To some extent, I think the undifferentiated, "immediate" qualities of friendslop manifest in their "frictionless" commercial strategies ("it's on sale for three bucks, dude!"), their "indistinct" aesthetic stylings (playing as blobby robot muppets or mannequin-like homunculi, with occasional hats), their "formless" orientations toward goals (do well or do poorly, the journey always ends the same and the point is always the silliness), and their "self-manifestive" or "self-identical" socialities (you play with your friends and most often only with your friends, or else you "play" by watching a streamer play with their friends), to say nothing of their inherently "immersive" aforementioned worldliness.

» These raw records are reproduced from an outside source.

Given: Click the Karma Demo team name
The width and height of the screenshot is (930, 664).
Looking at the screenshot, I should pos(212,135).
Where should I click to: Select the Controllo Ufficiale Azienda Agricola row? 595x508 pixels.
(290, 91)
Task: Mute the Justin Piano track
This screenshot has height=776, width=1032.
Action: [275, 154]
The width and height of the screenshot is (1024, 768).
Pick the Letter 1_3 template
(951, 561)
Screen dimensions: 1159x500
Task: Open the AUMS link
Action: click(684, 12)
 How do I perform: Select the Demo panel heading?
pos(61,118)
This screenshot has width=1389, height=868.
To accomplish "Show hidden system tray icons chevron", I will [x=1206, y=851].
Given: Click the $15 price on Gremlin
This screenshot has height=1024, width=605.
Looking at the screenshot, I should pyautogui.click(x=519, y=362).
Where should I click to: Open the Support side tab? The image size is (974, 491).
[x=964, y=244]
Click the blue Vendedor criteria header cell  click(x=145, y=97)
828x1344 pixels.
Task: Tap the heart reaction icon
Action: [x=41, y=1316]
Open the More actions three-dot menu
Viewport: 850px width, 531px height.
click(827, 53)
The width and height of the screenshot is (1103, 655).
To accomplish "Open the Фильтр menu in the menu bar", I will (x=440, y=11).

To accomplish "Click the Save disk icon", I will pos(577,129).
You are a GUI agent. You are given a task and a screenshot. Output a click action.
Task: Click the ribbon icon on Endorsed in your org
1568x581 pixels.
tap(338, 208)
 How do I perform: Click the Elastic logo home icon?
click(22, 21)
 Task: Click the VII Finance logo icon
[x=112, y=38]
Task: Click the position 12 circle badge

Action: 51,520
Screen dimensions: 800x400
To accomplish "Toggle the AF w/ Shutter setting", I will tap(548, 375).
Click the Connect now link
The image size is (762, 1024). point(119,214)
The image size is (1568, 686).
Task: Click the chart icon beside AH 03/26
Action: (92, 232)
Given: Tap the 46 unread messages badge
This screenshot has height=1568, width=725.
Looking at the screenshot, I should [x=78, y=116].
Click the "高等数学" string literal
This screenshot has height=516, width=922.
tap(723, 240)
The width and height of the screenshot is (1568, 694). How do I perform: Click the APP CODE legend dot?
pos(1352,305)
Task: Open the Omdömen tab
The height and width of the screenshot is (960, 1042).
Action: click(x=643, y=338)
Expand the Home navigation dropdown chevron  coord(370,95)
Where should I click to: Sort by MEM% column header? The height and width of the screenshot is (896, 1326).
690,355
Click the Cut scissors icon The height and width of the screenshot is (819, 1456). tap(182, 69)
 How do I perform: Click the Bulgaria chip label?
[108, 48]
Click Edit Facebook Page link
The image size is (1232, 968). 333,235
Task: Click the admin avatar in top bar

And yet, I don't exactly despair in this situation, even if I do share some of Kornbluh's skepticism (or cynicism). In friendslop's case, the very self-deprecating aspect of the term, especially when it's employed intentionally by a game's developers, seems to point towards, if not an outright acknowledgement, then at least a tacit understanding of the outward artlessness of its own laborious enterprise—which may, and here's but a sketch of a hypothesis, yet emphasize a formal quality all its own.
Absent ties to predatory monetization schemes, it may even be the case that the relatively quick turnaround time of new games, new maps, and new mechanics afforded by the genre's proclivity for low-fidelity assets and tight gameplay loops actually makes for a far more sustainable model for addressing players' (usually totally unreasonable) expectations for endless live-service content updates.
It's sounds mean to call these games "slop" because it implies that the only there there is the fun you make by playing with your friends (or, again, watching other people play with theirs). But in foregrounding immediacy and at the same time calling it out so discordantly, this term convinces me that there's more mediation at play than not.

I'll end by saying that I'm most excited for House House's Big Walk, which sort of looks like the friendslop of artgames, and which, for that very reason, I'm sure will inspire a simply magical critical discourse, as I DM my friends to say, "hey, I think we'd like this one."